How to Control Size of Flink Checkpoints

570 views Asked by At

I am running a simple Flink aggregation job which consumes from Kafka and applies multiple windows(1 hr, 2 hr...upto 24 hours) with specific sliding interval and does the aggregation on windows. Sometimes the job restarts and we loose the data as it starts the window from latest Kafka data. To overcome we have enabled checkpointing and I see the checkpointing size increasing(configs : HashMapStateBackend with Hdfs storage). What are best ways to checkpoint for a forever running Flink job and can we control the size of checkpoints as it will be huge after a few days run ??

Tried enabling checking pointing with HashMapStateBackend with Hdfs storage.

1

There are 1 answers

2
kkrugler On

The Flink window code should clean up state after a window has expired. Note that this is based on your workflow running in event time mode, and supplying appropriate watermarks.
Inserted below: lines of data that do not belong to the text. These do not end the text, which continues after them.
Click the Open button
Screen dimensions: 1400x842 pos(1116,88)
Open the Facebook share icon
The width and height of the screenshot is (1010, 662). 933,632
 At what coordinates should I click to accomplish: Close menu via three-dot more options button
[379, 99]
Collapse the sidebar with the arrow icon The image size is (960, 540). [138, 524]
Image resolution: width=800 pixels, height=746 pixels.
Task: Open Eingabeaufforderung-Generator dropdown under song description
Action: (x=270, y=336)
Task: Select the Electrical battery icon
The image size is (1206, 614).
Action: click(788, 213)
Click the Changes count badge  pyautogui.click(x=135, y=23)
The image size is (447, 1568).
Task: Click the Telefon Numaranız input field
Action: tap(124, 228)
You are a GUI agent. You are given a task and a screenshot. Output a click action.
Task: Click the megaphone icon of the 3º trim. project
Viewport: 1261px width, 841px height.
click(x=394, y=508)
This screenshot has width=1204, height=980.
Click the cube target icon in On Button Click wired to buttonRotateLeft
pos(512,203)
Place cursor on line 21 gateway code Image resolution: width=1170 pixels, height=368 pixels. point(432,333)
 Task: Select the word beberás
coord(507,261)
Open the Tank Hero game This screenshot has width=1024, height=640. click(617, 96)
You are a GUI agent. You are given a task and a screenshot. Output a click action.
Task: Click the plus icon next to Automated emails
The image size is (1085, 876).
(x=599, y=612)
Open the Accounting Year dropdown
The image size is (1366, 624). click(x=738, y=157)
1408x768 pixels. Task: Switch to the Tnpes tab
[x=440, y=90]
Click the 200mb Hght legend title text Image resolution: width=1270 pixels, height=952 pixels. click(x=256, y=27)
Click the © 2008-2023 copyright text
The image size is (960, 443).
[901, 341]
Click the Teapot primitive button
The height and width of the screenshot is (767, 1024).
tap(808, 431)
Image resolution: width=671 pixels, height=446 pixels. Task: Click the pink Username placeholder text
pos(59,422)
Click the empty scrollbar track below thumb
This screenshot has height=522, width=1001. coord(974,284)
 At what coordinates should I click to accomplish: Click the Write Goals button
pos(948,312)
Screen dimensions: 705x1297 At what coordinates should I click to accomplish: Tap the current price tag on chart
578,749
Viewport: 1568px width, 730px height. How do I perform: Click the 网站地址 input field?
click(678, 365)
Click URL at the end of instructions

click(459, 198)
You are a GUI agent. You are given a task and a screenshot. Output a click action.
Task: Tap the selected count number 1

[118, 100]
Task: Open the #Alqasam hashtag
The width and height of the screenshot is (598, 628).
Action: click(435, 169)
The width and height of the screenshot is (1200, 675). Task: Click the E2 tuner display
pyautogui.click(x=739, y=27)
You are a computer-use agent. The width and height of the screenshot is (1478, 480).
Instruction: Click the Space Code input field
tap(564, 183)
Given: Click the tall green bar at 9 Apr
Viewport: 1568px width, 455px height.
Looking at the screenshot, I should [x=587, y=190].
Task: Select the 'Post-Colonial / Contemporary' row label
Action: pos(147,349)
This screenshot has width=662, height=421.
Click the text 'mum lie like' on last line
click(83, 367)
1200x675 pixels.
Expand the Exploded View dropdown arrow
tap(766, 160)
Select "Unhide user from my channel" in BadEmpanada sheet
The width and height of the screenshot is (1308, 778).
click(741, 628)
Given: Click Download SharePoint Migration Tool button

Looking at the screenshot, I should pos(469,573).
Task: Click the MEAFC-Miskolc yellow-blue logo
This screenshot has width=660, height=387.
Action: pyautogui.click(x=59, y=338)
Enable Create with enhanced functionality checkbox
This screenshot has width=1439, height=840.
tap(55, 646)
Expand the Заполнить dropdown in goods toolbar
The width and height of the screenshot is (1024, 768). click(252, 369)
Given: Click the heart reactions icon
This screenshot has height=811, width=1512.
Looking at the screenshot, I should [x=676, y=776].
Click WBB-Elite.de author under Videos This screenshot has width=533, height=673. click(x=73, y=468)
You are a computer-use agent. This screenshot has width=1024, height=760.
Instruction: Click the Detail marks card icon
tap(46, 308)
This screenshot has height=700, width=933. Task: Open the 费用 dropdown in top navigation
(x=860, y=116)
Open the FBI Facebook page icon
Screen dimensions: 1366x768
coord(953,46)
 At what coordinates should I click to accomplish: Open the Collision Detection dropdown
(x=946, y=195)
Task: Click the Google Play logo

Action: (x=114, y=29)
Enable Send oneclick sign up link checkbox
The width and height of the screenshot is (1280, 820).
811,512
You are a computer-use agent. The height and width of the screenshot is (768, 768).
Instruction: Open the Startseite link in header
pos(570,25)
Also if you configure a "max lateness" then the actual wall clock time when the window state is removed is based on both the watermark timestamps and this max lateness.

Separately, you'll have window state for each sliding window x each unique key. So if you have say a 1 minute sliding window with a 24 hour duration then you'll have (1440 x # of unique keys) windows, which can cause an explosion in the size of your state.